Written problem 1 -
Answer these from the vase description:
(a) What colors of swirls appear on the vase's dark background?
(b) On which island was the Roman glass that Cypriote resembles discovered?
(c) What was dripped irregularly over the surface to make lava glass?
Written problem 2 - Repeat the part of the vase description between "A Tiffany Studios" and "40, plate 50.", inclusive, word for word.

A Tiffany Studios New York glass "Cypriote" vase, featuring a mottled and multi-textured lava-like finish, with an uneven border. The vase has a dark background with iridescent green, blue, purple and metallic swirls. Cypriote is a textured glass achieved at Tiffany Glass and Decorating Company by rolling glass over a marble or iron surface covered with pulverized bits of the same glass. Its iridescence and bubbles resembled the decomposed surface of Roman glass discovered during archeological explorations on the island of Cyprus, hence its name. Lava glass evolved from Cypriote glass by using thicker, brighter glass and dripping golden glass irregularly over the surface. A similar vase is pictured in: "The Art of Glass: Art Nouveau to Art Deco" by Victor Arwas, London: Andreas Papadakis, 1996, p. 40, plate 50.

Data entries -

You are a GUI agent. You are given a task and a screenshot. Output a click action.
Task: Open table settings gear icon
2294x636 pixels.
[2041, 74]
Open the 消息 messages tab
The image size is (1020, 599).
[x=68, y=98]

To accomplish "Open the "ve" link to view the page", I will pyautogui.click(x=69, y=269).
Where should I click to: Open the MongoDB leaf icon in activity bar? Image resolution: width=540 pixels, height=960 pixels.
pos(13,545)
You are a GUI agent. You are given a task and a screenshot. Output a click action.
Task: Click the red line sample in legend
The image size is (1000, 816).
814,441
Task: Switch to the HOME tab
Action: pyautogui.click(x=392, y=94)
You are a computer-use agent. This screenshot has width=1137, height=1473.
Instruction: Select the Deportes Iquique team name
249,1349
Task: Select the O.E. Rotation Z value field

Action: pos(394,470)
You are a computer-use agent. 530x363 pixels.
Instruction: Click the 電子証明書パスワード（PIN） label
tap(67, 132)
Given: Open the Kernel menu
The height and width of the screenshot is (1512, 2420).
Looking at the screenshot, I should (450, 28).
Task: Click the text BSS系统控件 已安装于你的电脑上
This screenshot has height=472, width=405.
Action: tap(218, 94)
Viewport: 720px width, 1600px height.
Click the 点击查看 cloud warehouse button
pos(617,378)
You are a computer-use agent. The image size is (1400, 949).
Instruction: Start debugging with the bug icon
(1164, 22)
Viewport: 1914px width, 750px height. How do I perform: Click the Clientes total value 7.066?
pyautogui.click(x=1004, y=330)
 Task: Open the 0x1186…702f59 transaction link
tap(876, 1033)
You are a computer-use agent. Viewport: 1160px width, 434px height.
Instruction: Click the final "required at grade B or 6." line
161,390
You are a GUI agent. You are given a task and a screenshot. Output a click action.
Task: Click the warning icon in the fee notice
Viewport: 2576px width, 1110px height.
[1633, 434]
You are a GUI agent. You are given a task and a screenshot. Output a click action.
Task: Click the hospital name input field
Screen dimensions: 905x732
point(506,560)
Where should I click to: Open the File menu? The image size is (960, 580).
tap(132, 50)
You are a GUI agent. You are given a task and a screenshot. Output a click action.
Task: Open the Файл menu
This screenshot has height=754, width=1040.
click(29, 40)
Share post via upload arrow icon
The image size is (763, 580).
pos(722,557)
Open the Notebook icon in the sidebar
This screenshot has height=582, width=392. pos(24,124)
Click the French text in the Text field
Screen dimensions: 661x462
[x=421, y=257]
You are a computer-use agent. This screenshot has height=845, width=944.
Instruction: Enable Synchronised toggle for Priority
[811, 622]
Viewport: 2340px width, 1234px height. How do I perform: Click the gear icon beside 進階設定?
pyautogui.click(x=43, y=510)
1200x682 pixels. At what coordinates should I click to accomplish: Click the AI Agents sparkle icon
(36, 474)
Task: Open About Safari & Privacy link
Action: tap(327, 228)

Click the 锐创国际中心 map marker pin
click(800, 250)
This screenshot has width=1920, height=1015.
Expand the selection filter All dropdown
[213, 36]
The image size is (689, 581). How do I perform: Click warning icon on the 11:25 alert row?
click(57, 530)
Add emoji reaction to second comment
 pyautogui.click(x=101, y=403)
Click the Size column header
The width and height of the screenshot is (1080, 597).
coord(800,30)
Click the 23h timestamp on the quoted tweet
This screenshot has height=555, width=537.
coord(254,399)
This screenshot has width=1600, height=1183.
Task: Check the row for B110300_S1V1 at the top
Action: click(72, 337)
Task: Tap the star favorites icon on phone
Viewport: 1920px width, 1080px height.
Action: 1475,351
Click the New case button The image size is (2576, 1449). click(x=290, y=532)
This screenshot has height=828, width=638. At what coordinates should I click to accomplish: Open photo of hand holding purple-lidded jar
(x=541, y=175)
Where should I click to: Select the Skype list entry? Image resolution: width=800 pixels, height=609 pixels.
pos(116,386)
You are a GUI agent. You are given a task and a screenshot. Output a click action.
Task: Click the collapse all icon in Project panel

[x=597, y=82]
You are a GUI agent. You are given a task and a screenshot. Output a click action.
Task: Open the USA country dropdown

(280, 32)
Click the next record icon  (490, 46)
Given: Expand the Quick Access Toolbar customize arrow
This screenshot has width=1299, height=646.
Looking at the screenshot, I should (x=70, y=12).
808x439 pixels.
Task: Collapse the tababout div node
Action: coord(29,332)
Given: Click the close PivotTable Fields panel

Full answer 1 -
(a) Iridescent green, blue, purple and metallic swirls.
(b) Cyprus.
(c) Golden glass.

Full answer 2 -
A Tiffany Studios New York glass "Cypriote" vase, featuring a mottled and multi-textured lava-like finish, with an uneven border. The vase has a dark background with iridescent green, blue, purple and metallic swirls. Cypriote is a textured glass achieved at Tiffany Glass and Decorating Company by rolling glass over a marble or iron surface covered with pulverized bits of the same glass. Its iridescence and bubbles resembled the decomposed surface of Roman glass discovered during archeological explorations on the island of Cyprus, hence its name. Lava glass evolved from Cypriote glass by using thicker, brighter glass and dripping golden glass irregularly over the surface. A similar vase is pictured in: "The Art of Glass: Art Nouveau to Art Deco" by Victor Arwas, London: Andreas Papadakis, 1996, p. 40, plate 50.